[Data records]
+ + + +
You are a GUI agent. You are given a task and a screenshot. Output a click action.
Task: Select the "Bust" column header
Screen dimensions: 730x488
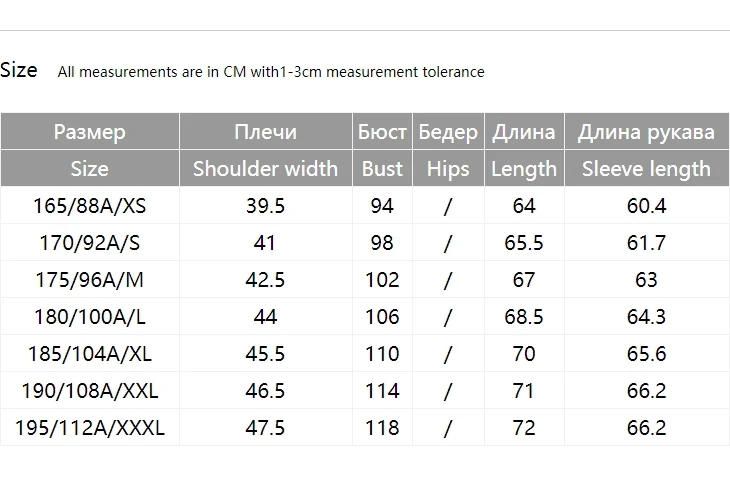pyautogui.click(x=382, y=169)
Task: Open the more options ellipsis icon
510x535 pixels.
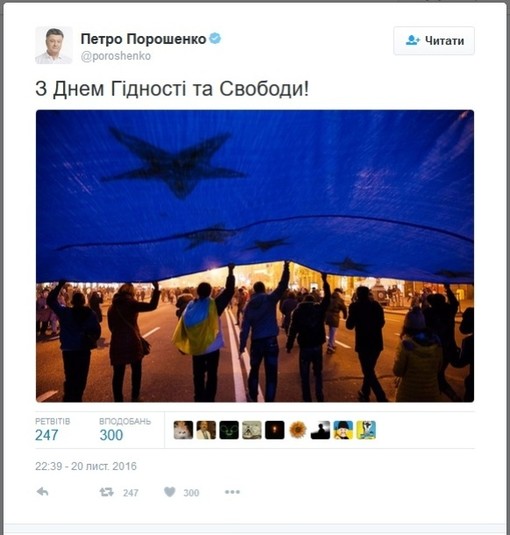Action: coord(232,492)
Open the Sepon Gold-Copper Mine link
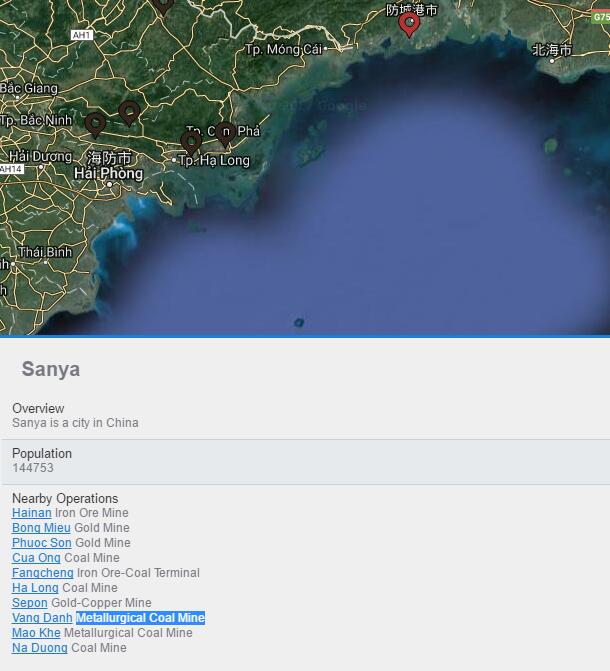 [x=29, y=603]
+ + + +
→ Task objective
Repeat the lines above word for word, omitting the pictures.

→ Exercise solution
You are a GUI agent. You are given a task and a screenshot. Output a click action.
Task: Select the "Bust" column header
Screen dimensions: 730x488
pyautogui.click(x=382, y=169)
Task: Open the more options ellipsis icon
510x535 pixels.
Action: coord(232,492)
Open the Sepon Gold-Copper Mine link
 [x=29, y=603]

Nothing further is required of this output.